Beyond the tax-free trio, several other cities have emerged as nomad-friendly hubs worth considering for shorter-term bases. Tucson, Arizona offers low rents, fast fiber internet infrastructure, and proximity to multiple time zones for client calls. Chattanooga, Tennessee has invested heavily in gigabit internet citywide and has a growing remote worker attraction program. Tulsa, Oklahoma runs the Tulsa Remote program, which historically offered cash grants to approved remote workers who committed to living in the city for at least a year — a model that has since inspired similar programs in dozens of cities. Tennessee also has no state income tax on earned wages (it taxes investment income but eliminated the Hall Tax on dividends and interest in 2021), making Nashville and Chattanooga increasingly attractive for nomads who want a genuine urban home base.

Municipal Rules, Camping Laws, and the Vagrancy Question

One area where nomadism does brush up against legal complexity is at the municipal level, particularly for van dwellers, RVers, and those who rely on sleeping in their vehicles as part of their lifestyle. Vagrancy laws — once broadly used to criminalize homelessness — have largely been struck down or narrowed following Supreme Court precedent, but individual cities still maintain ordinances that restrict vehicle dwelling in specific areas. The 2024 Supreme Court ruling in Grants Pass v.
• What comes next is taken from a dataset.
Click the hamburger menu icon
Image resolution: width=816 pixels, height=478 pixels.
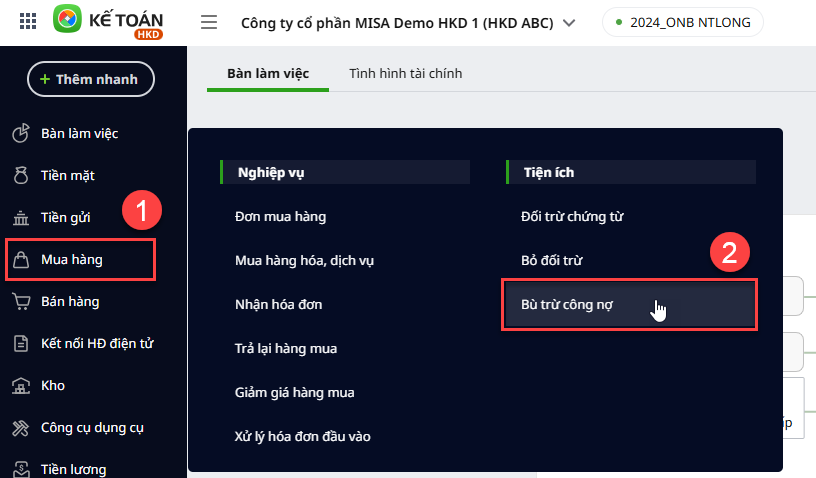[209, 22]
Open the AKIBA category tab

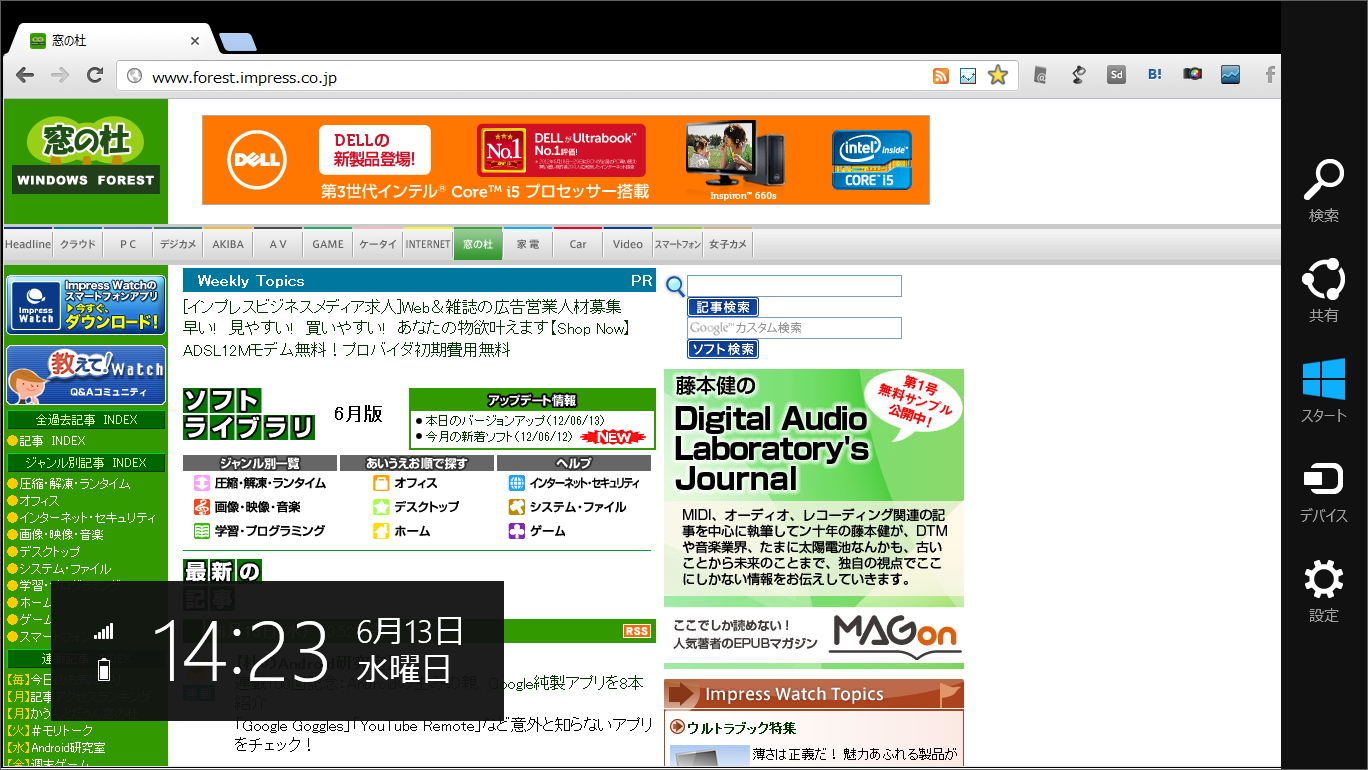227,243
Johnson gave municipalities expanded authority to enforce anti-camping ordinances even against homeless individuals with no alternative shelter, which has implications for the broader question of vehicle dwelling in public spaces.
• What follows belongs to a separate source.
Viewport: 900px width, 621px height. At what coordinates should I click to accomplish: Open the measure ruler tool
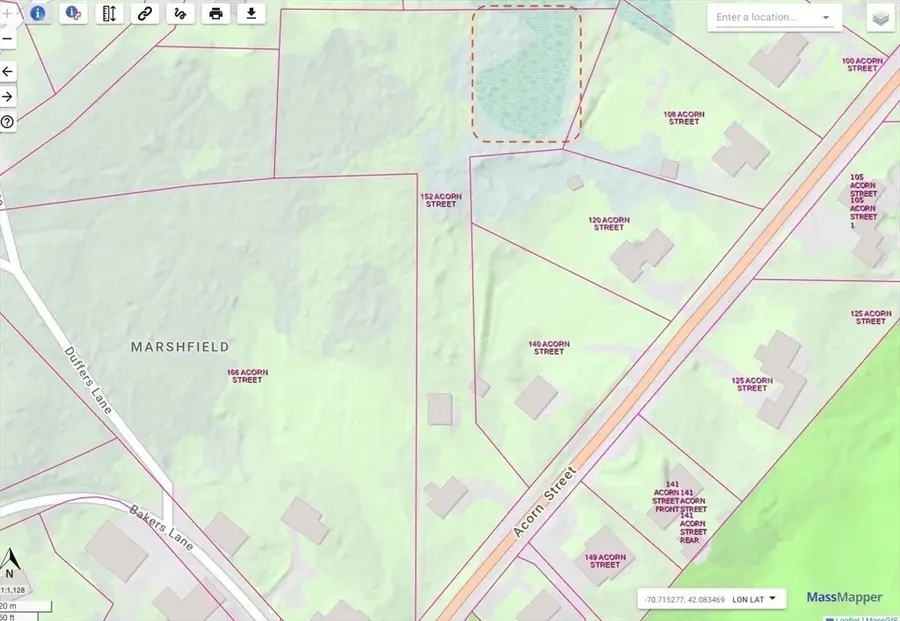110,13

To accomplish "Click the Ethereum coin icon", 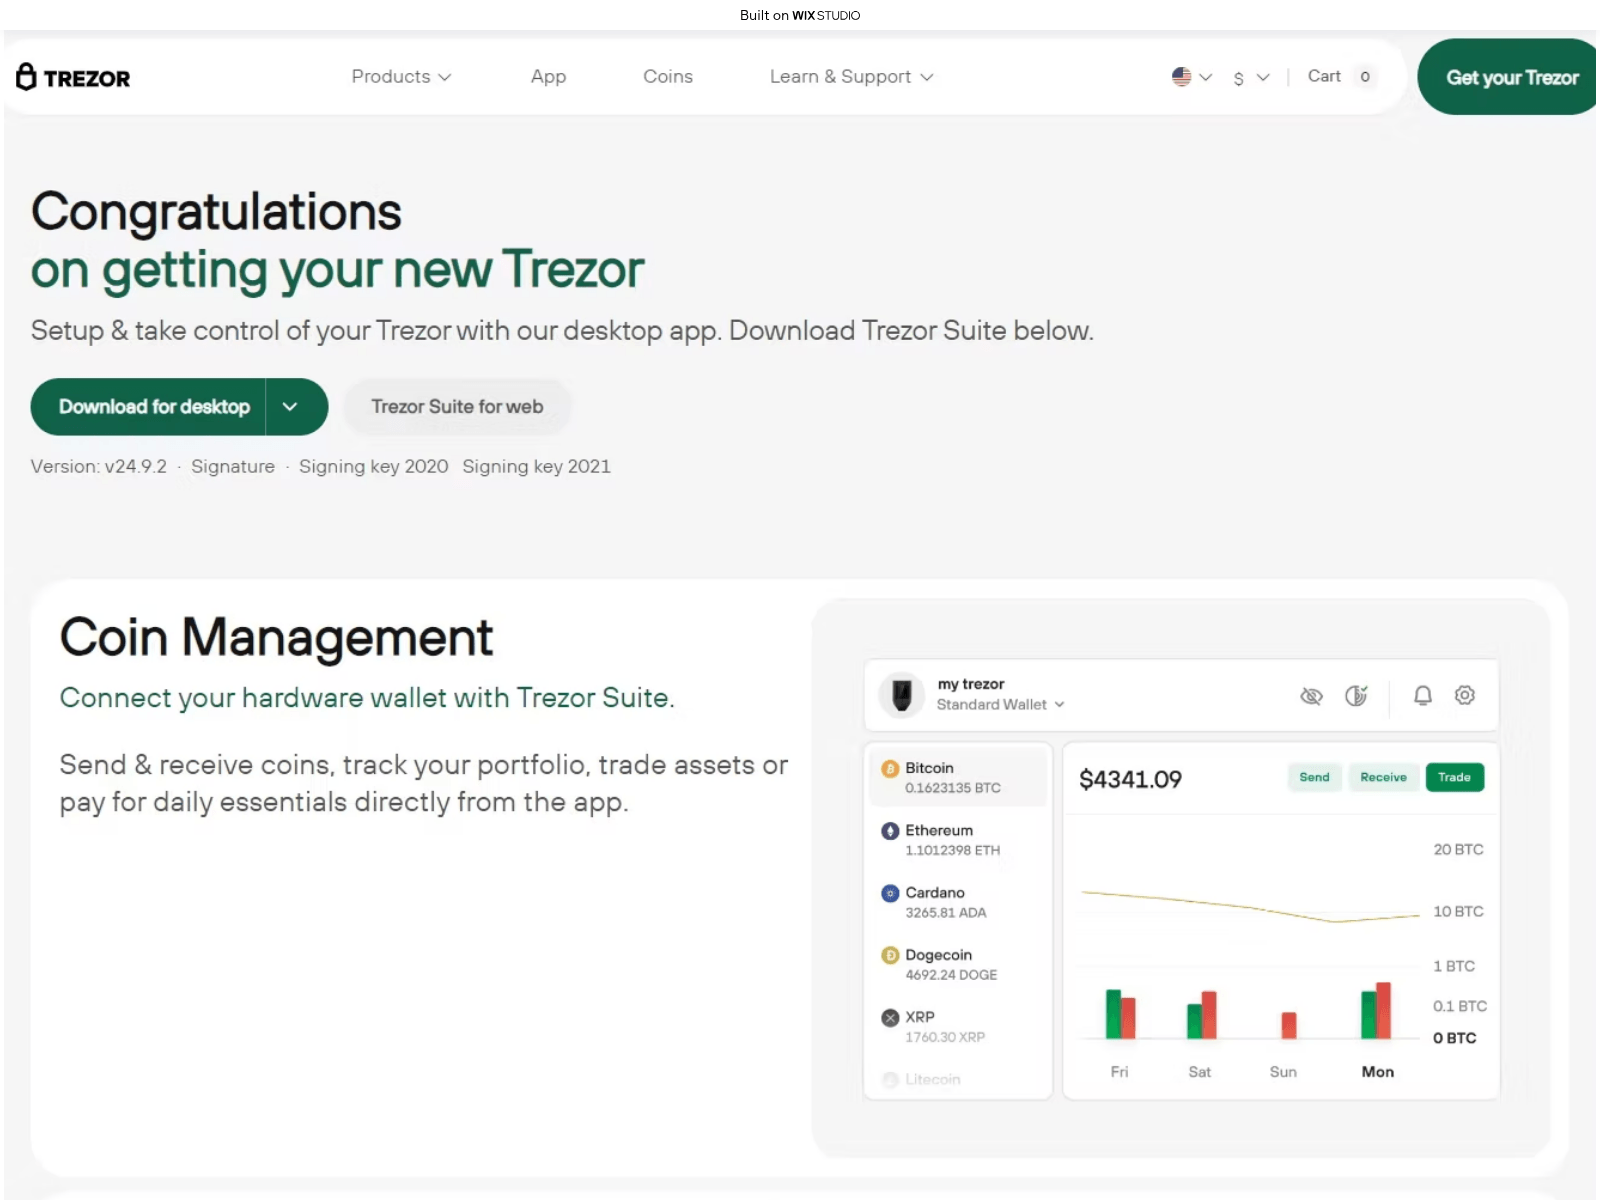I will [x=890, y=831].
For nomads traveling by vehicle, the practical landscape varies enormously by city. San Francisco and Los Angeles have historically had complex, contested enforcement environments around vehicle dwelling, while cities like Portland and Seattle have designated safe parking zones. National Forest land managed by the US Forest Service typically permits dispersed camping for up to 14 days in any single location before requiring relocation — a rule well-known among van lifers. Bureau of Land Management (BLM) land offers similar 14-day dispersed camping windows and covers vast stretches of the American West. These are not vagrancy gray areas; they are explicitly permitted uses of public land.
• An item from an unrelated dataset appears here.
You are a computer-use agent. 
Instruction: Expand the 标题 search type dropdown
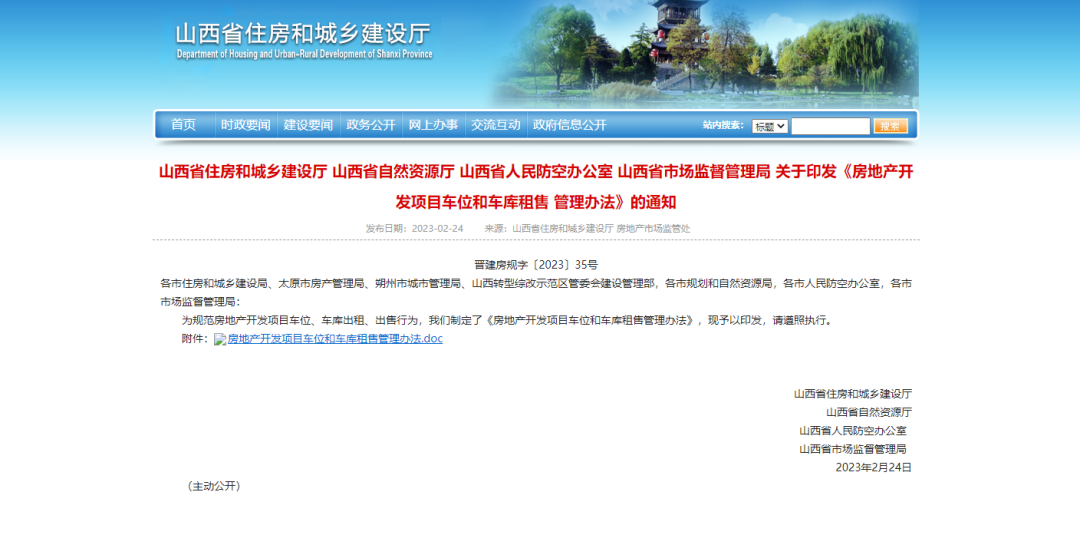(x=770, y=126)
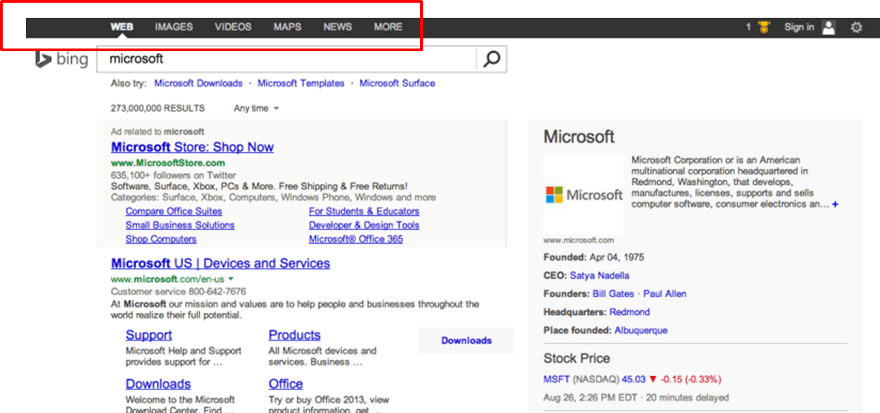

The distinction that matters legally is between someone who is unhoused and without resources versus someone who is choosing a mobile lifestyle as a deliberate financial and professional strategy. While the law does not always make this distinction cleanly at the municipal enforcement level, the nomad who maintains a legal domicile, pays their taxes, and complies with public land use rules is operating entirely within the law — even if local ordinances make certain specific practices (street parking overnight, for instance) prohibited in some jurisdictions.

Living as a nomad in the United States is legal, provided you take the administrative infrastructure seriously. The lifestyle does not exempt you from your tax obligations, and it does not give you the right to ignore local ordinances around camping or vehicle dwelling. What it does give you is enormous flexibility — the ability to choose your state tax burden, your cost of living, your climate, and your community — as long as you build the legal scaffolding to support those choices.

The most successful nomads treat domicile establishment, address management, and tax planning not as afterthoughts but as foundational decisions made before the first road trip begins. Choose your home state deliberately — prioritizing no-income-tax jurisdictions and affordable cities digital nomads can realistically connect to — and document your connections to that state thoroughly. Keep your records clean, work with a CPA who understands the nomadic tax landscape, and you will find that the American legal system, while not designed with nomads in mind, does not prohibit the life you are building.